В дверях зала стоит Рыков, кажется, так и не решившийся пройти дальше. Ты не раз представляла себе момент его возвращения, но сейчас у тебя нет времени придумывать достойный ответ на это его приветствие, такое небрежное и раздражающе будничное, как будто он вечером после смены домой вернулся, а не спустя почти две недели неизвестно откуда.
Во внезапной неловкой тишине, прервавшей гул разговоров, эхом отражается стук твоих каблуков. В растерянности ты направляешься к распахнутым дверям и выходишь из зала, провожаемая пристальными взглядами коллег: любопытными, торжествующими, сочувствующими. Ты не хочешь разыгрывать драму, но здесь столько зрителей, что она неминуемо разворачивается сама собой. И драма эта сродни классике — он выходит за тобой следом.
Неплотно закрыв дверь кабинета, нервно закуриваешь, игнорируя табличку «Не курить», и ничуть не удивляешься, когда секунду спустя заходит Паша.
Здесь душно, и от запаха табака слезятся глаза. Молчать ты больше не можешь — и выдыхаешь вместе с дымом:
— Ты насовсем? Или забыл что-то?
— Я? Насовсем, — его настойчивость и твердость выводят из равновесия.
— А чего тогда уходил-то? Ты от своей предыдущей так же по углам ныкался?
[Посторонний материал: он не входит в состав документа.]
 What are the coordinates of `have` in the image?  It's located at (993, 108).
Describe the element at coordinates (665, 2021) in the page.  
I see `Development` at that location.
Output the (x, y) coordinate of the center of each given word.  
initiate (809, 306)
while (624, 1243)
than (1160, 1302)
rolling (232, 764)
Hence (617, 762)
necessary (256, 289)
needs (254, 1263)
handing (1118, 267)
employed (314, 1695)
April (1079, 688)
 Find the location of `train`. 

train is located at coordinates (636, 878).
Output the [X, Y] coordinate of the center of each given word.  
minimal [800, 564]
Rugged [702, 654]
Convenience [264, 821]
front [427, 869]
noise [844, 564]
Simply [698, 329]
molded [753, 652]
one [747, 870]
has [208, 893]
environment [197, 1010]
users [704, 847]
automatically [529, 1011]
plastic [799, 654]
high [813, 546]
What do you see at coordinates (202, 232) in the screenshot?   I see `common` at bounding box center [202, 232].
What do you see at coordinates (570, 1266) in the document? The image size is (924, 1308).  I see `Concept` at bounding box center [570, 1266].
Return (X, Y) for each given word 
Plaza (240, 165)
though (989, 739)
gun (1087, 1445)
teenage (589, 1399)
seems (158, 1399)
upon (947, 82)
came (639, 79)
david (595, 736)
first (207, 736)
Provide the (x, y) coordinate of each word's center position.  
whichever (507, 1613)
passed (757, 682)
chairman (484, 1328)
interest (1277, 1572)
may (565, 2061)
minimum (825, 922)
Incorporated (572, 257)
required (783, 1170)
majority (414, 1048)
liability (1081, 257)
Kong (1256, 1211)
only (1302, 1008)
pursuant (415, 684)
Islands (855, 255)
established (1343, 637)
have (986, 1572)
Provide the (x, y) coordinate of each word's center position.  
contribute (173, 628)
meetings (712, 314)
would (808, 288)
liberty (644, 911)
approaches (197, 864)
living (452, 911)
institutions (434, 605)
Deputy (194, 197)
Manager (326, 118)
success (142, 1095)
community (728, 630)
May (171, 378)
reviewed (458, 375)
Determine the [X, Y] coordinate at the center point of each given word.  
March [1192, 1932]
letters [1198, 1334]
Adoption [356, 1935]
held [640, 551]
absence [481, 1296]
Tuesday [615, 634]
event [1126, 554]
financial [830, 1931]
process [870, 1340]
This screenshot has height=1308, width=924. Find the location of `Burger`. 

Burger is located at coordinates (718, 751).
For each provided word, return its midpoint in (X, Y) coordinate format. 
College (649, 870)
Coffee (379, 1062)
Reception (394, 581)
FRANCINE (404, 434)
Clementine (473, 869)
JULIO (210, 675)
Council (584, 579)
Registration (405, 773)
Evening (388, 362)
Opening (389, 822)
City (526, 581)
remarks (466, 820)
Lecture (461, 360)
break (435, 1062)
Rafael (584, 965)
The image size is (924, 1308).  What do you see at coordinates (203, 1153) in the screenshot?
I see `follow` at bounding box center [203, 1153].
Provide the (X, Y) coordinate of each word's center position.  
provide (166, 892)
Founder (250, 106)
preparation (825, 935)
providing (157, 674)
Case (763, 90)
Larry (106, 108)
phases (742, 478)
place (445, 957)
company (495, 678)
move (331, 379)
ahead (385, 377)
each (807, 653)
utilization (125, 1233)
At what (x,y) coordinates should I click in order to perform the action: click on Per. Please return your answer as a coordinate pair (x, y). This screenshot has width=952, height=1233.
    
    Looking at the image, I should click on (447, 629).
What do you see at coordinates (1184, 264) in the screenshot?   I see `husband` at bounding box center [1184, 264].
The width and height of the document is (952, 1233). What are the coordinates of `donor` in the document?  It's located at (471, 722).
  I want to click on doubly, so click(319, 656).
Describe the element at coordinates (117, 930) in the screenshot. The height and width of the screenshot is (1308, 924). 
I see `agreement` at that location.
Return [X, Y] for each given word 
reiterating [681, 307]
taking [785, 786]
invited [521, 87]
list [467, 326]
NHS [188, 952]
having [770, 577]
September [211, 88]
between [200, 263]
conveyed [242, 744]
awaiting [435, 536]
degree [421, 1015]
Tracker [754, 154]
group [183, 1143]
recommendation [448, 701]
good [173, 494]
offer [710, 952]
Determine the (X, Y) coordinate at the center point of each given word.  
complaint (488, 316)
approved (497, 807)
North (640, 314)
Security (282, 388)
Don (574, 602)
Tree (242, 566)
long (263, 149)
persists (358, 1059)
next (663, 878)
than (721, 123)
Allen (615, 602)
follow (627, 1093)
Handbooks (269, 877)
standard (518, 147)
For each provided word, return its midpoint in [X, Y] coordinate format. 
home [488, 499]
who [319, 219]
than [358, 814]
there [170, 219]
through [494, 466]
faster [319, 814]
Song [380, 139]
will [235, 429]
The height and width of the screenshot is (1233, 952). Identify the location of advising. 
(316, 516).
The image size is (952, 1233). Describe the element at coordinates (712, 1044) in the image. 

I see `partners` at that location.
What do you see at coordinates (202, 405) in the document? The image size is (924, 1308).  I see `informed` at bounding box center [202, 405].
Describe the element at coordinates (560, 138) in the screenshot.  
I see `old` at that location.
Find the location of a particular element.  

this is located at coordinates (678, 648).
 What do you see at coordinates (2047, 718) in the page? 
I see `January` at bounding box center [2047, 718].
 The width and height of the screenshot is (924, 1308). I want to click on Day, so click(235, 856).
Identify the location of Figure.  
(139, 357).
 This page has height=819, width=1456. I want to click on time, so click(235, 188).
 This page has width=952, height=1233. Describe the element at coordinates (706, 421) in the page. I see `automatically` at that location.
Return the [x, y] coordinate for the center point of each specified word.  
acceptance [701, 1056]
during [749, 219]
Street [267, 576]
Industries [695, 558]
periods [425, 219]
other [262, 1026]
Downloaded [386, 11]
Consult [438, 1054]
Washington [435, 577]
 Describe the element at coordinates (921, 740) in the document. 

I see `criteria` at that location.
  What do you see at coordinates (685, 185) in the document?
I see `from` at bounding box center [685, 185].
— Нет, — он явно собирается сказать что-то еще, но ты входишь в раж:
— И чем я заслужила такую привилегию?
— С моей предыдущей, — копирует твое пренебрежение, — мы все время бок-о-бок терлись: скандалы там, крики, посуду били. Сама знаешь, чем кончилось. А с тобой все какое-то…
— Какое? — Не удержавшись, перебиваешь с издевкой, мол,
удиви.
— Другое, Оль, — он слегка осаживает тебя. Тебе и самой неловко становится на долю секунды от того, сколько яда из тебя льется. — С тобой я как-то сразу и не знал, что делать.
— Это ты поэтому самоотверженно слинял? — Многозначительно приподнимаешь бровь.
— Да веришь-нет — испугался, что вот щас ты придешь и это все продолжится: «Ты моя жена!», «На работе я — твой начальник!», — чуть подсмеиваешься, когда он передразнивает ваши голоса с лицом, искаженным злобной гримасой. — Ну перегрызлись бы вконец и спать ушли по разным комнатам. А может и вообще по разным квартирам.
Ты в полной боевой готовности продолжать обмениваться любезностями, но тут сразу и не знаешь, как поддеть — он ведь прав.
— Я вот даже не знаю, что сказать тебе, Рыков, — затушиваешь сигарету в чашке из-под кофе, стоящей на столе. Как чувствовала, с утра не стала убирать. — Ты мог хотя бы иногда трубки брать? Ну так, знаешь, посопеть в динамик обиженно, чтобы я знала, что ты живой там.
В твоей усмешке ничего, кроме горечи.
— Где хоть был-то? — Интересуешься, хотя звучит без особого энтузиазма.
— Да к отцу смотался, — машет рукой небрежно.
— К кому?! — Невольно вскидываешь брови. На тот свет от тебя еще не уходили.
— Ну, на кладбище, в смысле, — объясняет Рыков, увидев, что у тебя глаза в несколько раз больше стали. — Он не здесь же… А ты чё подумала?
Он так и стоит у закрытой двери, а тебя как магнитом тянет: внутри что-то отчаянно пульсирует мимо ритма. Никаких объяснений не нужно — он сам тебе нужен.
Нарочито неторопливо ты подходишь к нему и, не найдя лучшего оправдания своему порыву, начинаешь стряхивать невидимые соринки с его плеча.
— А я вот тут без тебя, знаешь…
…освежила всю программу лечфака на одном красноречивом примере, подброшенном во двор подстанции. К слову, зря. Потом на себе. Чуть более успешно, хоть и не без помощи Кулыгина и Араша. По пьяни — чтобы про тебя, дурака, не думать — устроила Лизе личную жизнь (как там этого водителя? Щукин, кажется? Или Сомов? Или он не водитель?)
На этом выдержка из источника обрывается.